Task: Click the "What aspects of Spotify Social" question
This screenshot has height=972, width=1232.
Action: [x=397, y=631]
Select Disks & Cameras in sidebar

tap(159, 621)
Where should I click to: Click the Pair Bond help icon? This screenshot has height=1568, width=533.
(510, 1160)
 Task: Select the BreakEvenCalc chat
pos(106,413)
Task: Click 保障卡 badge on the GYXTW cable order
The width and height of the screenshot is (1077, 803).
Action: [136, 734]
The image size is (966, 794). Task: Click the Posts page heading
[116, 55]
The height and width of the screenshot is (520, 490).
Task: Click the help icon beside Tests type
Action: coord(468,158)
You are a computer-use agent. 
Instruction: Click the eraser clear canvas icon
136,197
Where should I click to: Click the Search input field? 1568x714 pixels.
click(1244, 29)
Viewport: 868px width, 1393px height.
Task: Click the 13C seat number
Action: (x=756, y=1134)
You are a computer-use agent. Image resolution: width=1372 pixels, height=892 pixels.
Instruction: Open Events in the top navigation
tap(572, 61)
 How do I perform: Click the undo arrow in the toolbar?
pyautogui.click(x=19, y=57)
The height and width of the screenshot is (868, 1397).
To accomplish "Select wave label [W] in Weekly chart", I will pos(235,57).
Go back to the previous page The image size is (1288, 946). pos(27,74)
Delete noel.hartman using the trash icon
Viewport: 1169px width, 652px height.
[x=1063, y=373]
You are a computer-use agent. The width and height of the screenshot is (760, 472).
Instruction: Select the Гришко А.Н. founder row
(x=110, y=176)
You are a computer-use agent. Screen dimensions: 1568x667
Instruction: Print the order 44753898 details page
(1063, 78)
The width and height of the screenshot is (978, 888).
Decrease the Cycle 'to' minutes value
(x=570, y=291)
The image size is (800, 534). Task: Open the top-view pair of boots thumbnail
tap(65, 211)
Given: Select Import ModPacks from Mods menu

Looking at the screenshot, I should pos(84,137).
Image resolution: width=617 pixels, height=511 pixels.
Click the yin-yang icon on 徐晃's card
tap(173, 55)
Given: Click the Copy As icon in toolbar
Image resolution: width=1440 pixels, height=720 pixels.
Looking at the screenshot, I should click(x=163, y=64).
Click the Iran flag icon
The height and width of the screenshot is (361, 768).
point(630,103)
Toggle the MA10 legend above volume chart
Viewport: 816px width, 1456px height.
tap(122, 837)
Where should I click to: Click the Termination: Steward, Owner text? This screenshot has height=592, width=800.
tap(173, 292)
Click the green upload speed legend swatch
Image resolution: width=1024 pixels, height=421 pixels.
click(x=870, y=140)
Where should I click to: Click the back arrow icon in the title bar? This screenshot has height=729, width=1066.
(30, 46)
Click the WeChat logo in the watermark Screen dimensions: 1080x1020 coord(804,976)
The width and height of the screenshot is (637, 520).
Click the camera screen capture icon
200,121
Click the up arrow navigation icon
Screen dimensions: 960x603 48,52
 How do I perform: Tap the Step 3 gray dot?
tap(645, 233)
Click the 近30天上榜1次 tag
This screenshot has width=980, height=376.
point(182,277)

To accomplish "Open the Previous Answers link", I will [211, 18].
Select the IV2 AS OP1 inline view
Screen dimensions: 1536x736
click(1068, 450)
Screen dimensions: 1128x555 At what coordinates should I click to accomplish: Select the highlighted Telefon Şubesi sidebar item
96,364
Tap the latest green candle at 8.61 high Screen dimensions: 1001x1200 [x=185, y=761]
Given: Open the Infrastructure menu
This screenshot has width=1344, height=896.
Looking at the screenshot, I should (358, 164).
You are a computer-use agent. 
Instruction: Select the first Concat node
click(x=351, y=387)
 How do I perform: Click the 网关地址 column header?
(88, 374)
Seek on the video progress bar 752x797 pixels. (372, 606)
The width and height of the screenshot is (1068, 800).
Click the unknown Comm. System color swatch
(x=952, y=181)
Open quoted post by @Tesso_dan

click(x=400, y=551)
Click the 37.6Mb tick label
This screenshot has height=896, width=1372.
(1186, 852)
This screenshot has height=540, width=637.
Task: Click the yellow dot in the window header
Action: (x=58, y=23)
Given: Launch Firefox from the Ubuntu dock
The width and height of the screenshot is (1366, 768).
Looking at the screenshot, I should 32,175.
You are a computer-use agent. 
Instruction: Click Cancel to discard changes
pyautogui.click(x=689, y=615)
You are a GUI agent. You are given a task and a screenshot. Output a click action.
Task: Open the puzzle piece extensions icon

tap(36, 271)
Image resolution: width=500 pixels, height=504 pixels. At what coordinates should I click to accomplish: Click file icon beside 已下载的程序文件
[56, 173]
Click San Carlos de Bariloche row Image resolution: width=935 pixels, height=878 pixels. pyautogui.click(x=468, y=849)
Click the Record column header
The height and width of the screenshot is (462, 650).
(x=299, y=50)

.....

Copy the items word for word, from the first line through the line that contains "tap(572, 61)", and include that line.

## CORRECT RESULT
Task: Click the "What aspects of Spotify Social" question
This screenshot has height=972, width=1232.
Action: [x=397, y=631]
Select Disks & Cameras in sidebar

tap(159, 621)
Where should I click to: Click the Pair Bond help icon? This screenshot has height=1568, width=533.
(510, 1160)
 Task: Select the BreakEvenCalc chat
pos(106,413)
Task: Click 保障卡 badge on the GYXTW cable order
The width and height of the screenshot is (1077, 803).
Action: [136, 734]
The image size is (966, 794). Task: Click the Posts page heading
[116, 55]
The height and width of the screenshot is (520, 490).
Task: Click the help icon beside Tests type
Action: coord(468,158)
You are a computer-use agent. 
Instruction: Click the eraser clear canvas icon
136,197
Where should I click to: Click the Search input field? 1568x714 pixels.
click(1244, 29)
Viewport: 868px width, 1393px height.
Task: Click the 13C seat number
Action: (x=756, y=1134)
You are a computer-use agent. Image resolution: width=1372 pixels, height=892 pixels.
Instruction: Open Events in the top navigation
tap(572, 61)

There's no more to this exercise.